Weekly Update

Archiving our cultural heritage in the cloud

DuraSpace, a not-for-profit consortium of universities, libraries and museums, just launched a SaaS solution to simplify the preservation of digitized cultural objects in the cloud. Using public cloud resources from both Amazon and RackspaceDuraCloud hides the complexity of ensuring that valuable resources are preserved for the future. This launch of a subscription service takes the DuraSpace organization in new directions — and possibly to the private cloud.

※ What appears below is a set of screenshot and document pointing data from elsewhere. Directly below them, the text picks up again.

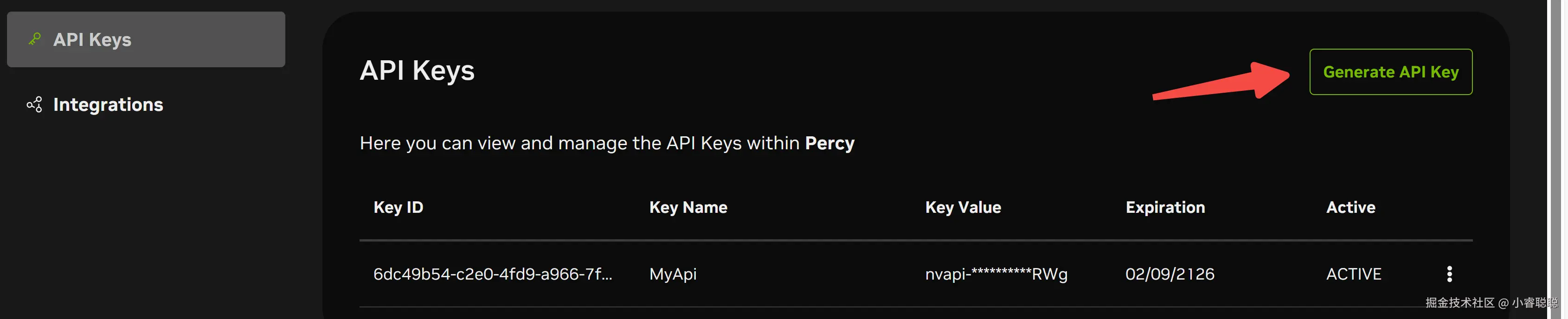The image size is (1568, 319).
Task: Click the description text about managing API Keys
Action: coord(579,143)
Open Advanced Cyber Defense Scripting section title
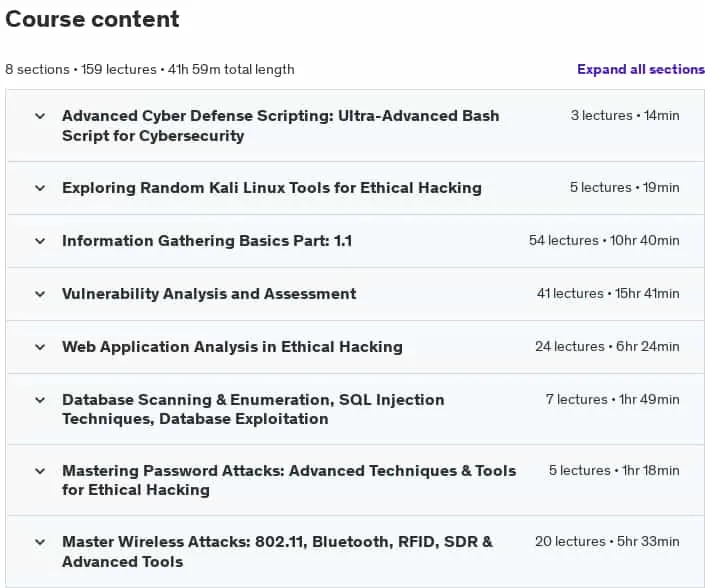705x588 pixels. [281, 125]
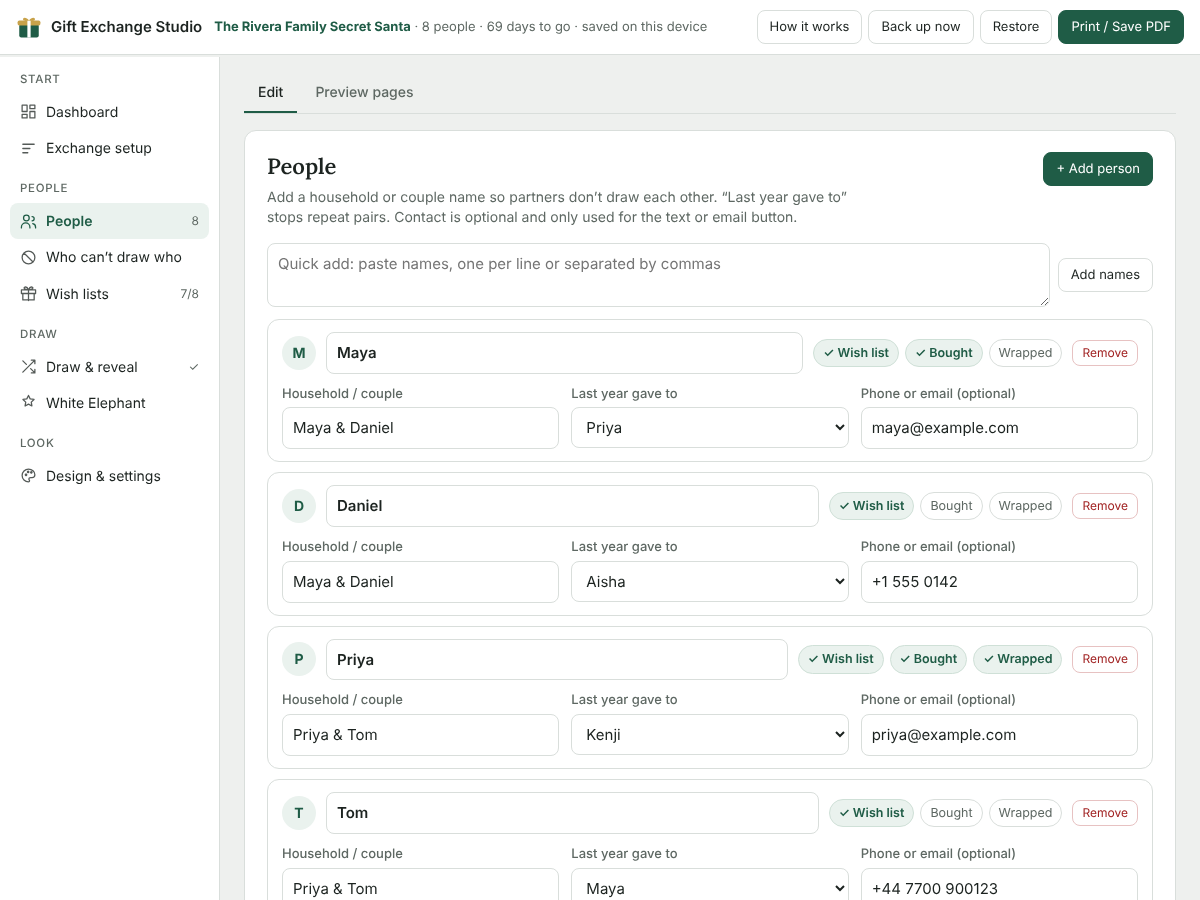Click the Exchange setup lines icon
The width and height of the screenshot is (1200, 900).
28,148
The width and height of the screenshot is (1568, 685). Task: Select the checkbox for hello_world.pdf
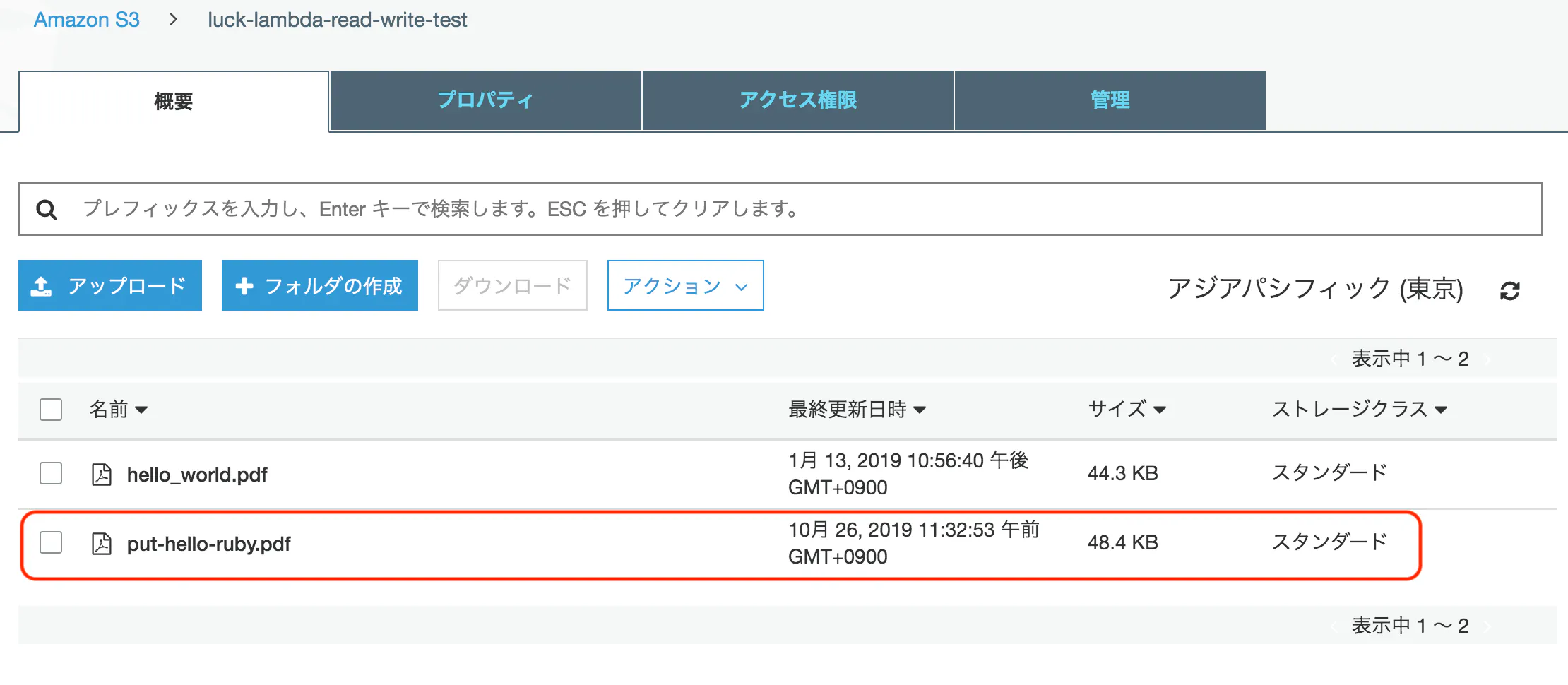tap(50, 474)
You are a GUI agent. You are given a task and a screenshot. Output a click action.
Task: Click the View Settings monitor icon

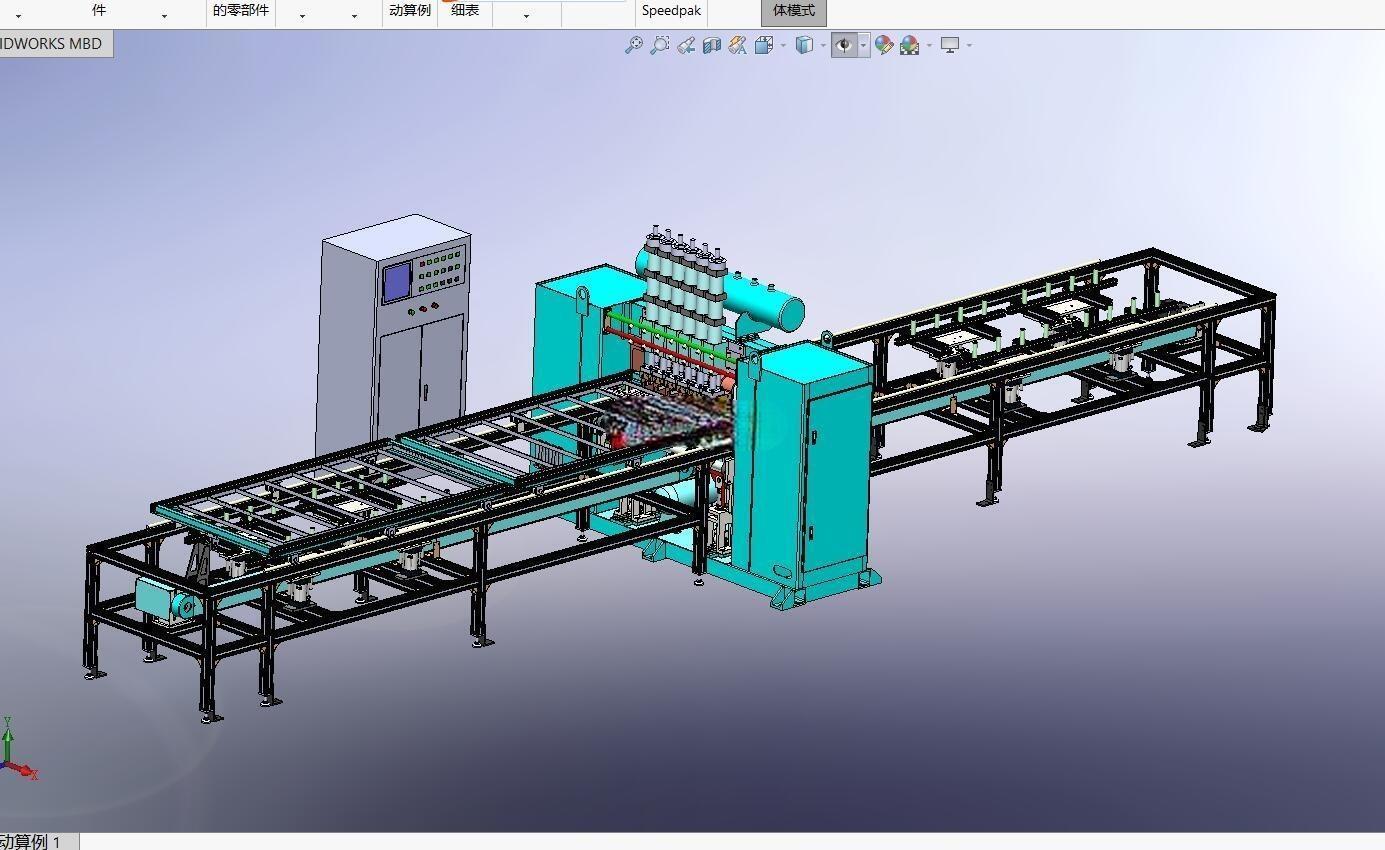click(x=950, y=45)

University and national libraries, as well as museums and archives, have been digitizing their collections since the earliest days of the web. This work both increases access to rare and delicate material and serves to preserve something for future generations if disaster should befall the original work. Digital copies of cultural artifacts — and the metadata used to describe them — have typically been stored in digital repositories such as DuraSpace’s DSpace and Fedora, or the UK’s ePrints. For richly funded institutions such as MIT, Columbia or Cambridge, these systems have worked well. But in smaller institutions, projects have been more likely to use software like Microsoft’s Access database. Although less suitable for the task, these simple databases have been easier to use than the free but complex repository systems offered by DuraSpace and others. DuraCloud promises to take capabilities previously reserved for the rich and well-staffed institutions and make them available in a web browser to anyone.

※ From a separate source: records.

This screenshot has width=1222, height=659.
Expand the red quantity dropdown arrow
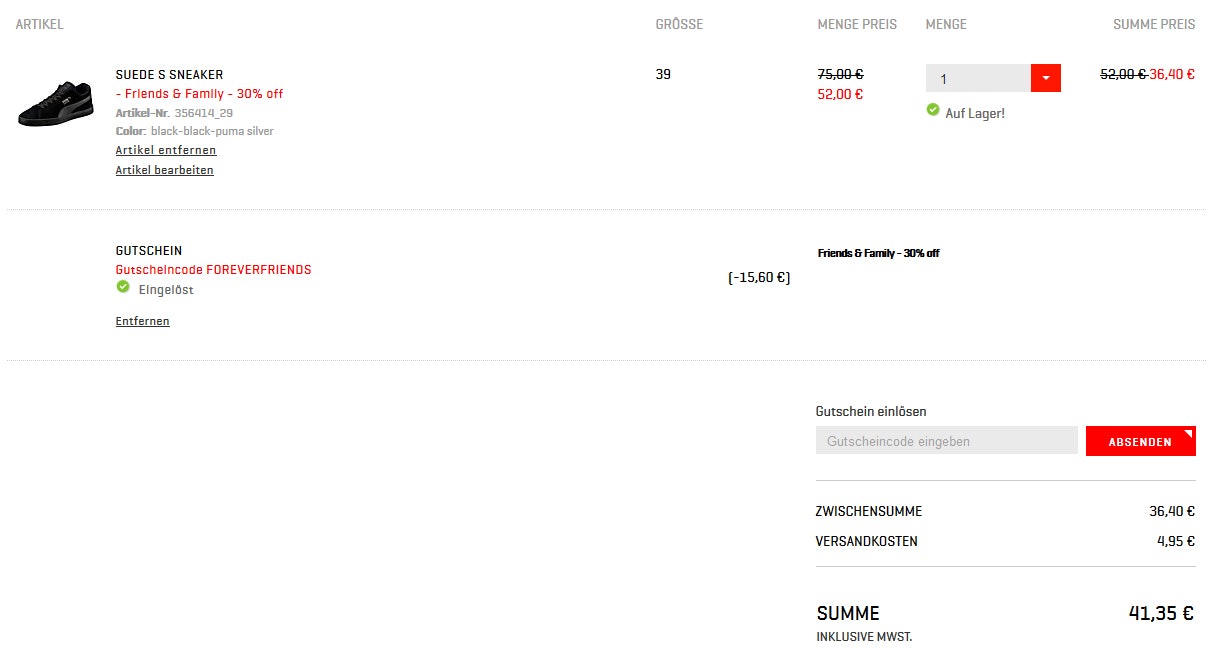(1045, 78)
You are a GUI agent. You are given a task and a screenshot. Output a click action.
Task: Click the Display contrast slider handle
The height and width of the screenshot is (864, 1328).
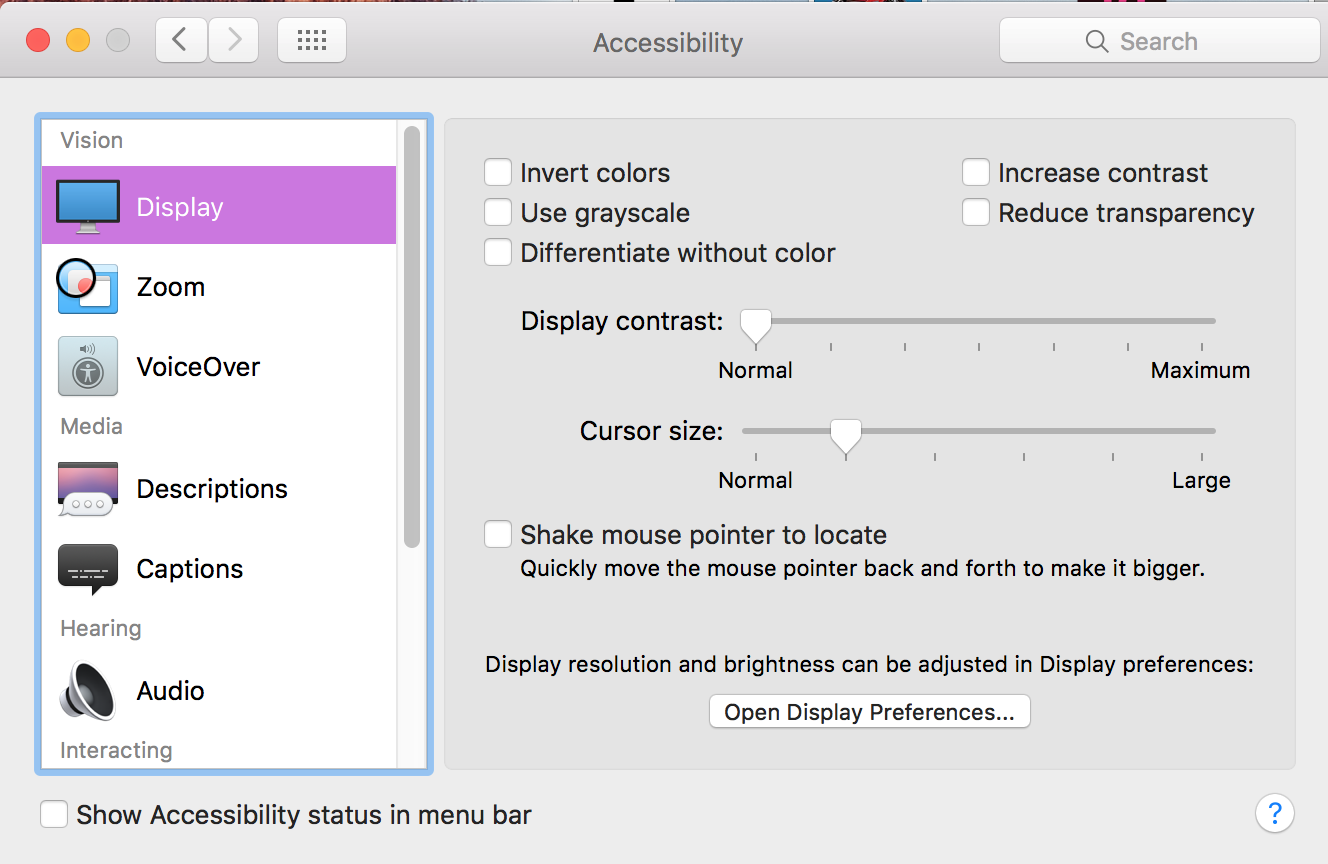click(756, 324)
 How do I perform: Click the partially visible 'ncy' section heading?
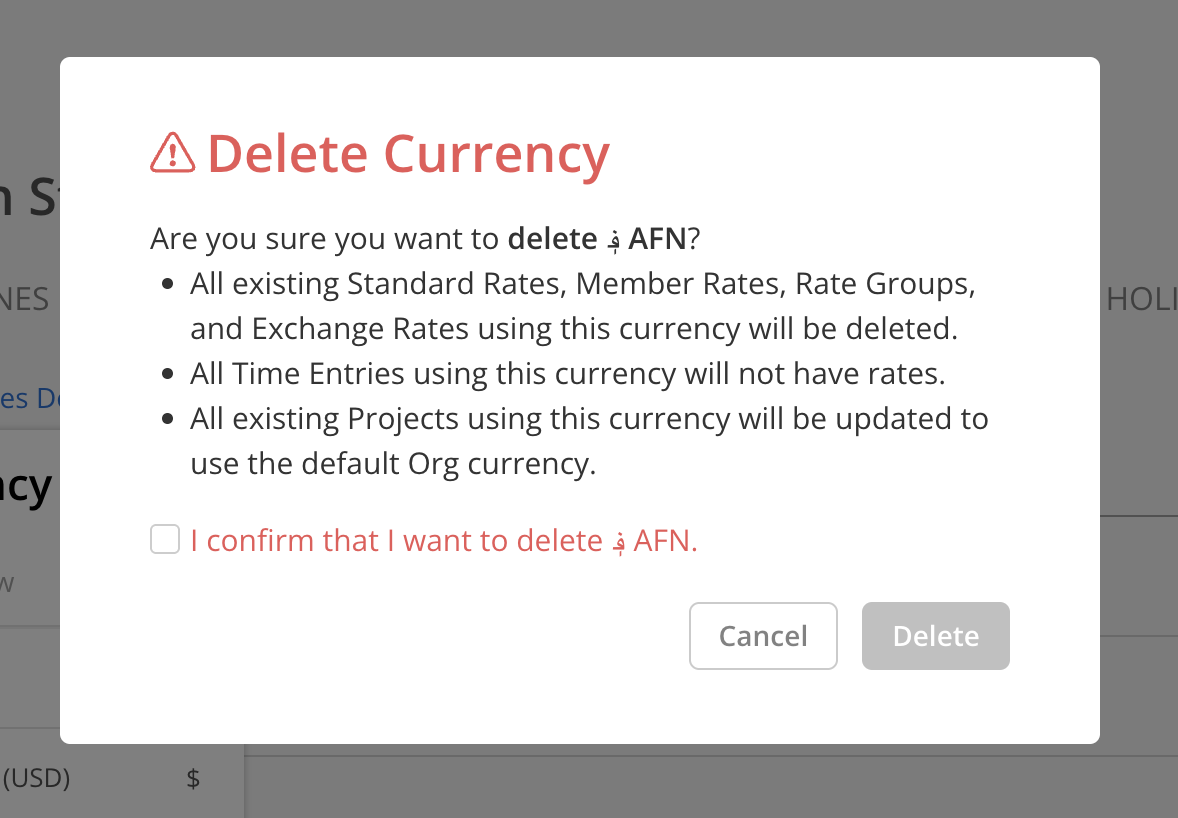coord(26,487)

Packaged as a hosted service that removes the need to configure hardware or patch software, DuraCloud initially appears expensive, costing $375 per month. This includes an Amazon or Rackspace virtual machine (worth about $70) and 500 GB of storage (worth $60–$70), as well as support and updates. Additional storage is billed at your chosen cloud provider’s list price and is added to the DuraCloud invoice. DuraSpace CEO Michele Kimpton sees this as one way that DuraCloud delivers real value to subscribers. Purchasing rules in many libraries, for example, prevent the use of credit cards. Invoices from DuraCloud are far easier for libraries to deal with, as they fit entrenched processes based on purchase orders, approvals and invoices in ways that a traditional SaaS application’s use of credit cards or PayPal does not.

And let’s not forget redundancy, a key principle of digital archiving: The more copies of a document, the less chance there is of losing something forever. However, many institutions struggle to achieve this in a cost-effective manner. DuraCloud’s management interface offers a solution to the problem by letting institutions redundantly store data in multiple Amazon regions or replicate across both Amazon and Rackspace. A sync service ensures that copies remain identical and notifies administrators if data loss occurs. Copies held in other regions could replace lost data.

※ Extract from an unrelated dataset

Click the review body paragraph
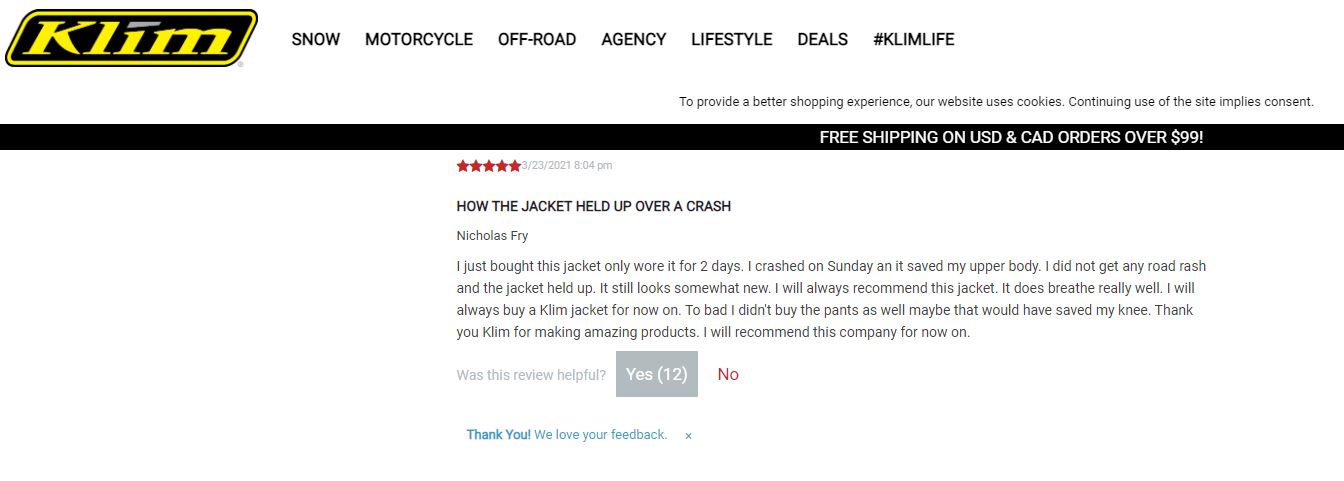Viewport: 1344px width, 481px height. coord(830,300)
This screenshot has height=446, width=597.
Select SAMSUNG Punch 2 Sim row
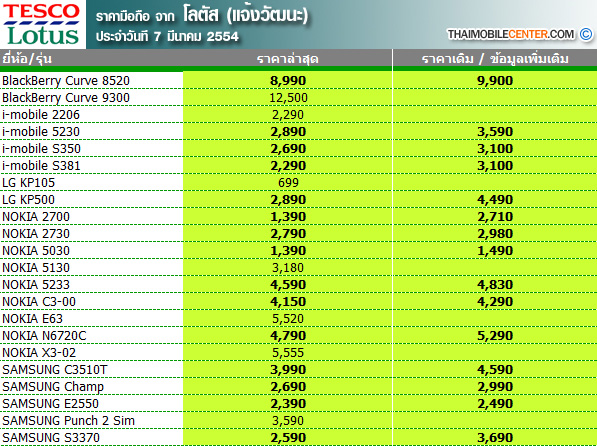(298, 420)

As well as supporting Amazon and Rackspace, DuraCloud will soon add Microsoft’s Windows Azure. There is also an adapter for Eucalyptus, and Kimpton says she is “looking for a partner” interested in running a Eucalyptus-powered option. She is also interested in OpenStack and tracks Rackspace’s transition to OpenStack code. A UK project exploring the feasibility of running centralized cloud infrastructure for universities might be one place in which an OpenStack-based DuraCloud installation could be tested. As a dedicated academic private cloud, it should drive costs lower than the DuraCloud service itself can, by hosting its own version of the (open-source) DuraCloud software on virtual machines and storage that can then be rented to partners at lower rates than commercial cloud services can match.

As private academic clouds like the OpenStack-powered one at the San Diego Supercomputer Center (SDSC) begin to appear, DuraCloud would be wise to evaluate the cost of basing future services on a network of similar installations at big cultural and academic institutions, rather than depend on the more commercial public cloud services. Shared — but private — cloud infrastructure running in a small number of larger cultural institutions might be capable of reaching sufficient scale to cost-effectively compete with the public infrastructure upon which DuraCloud relies today. Given the scale of the cultural sector and its long-term perspective on preservation, could this be a case in which the private cloud proves better than the public?

Question of the week

Are public cloud services the right place to preserve cultural treasures for future generations?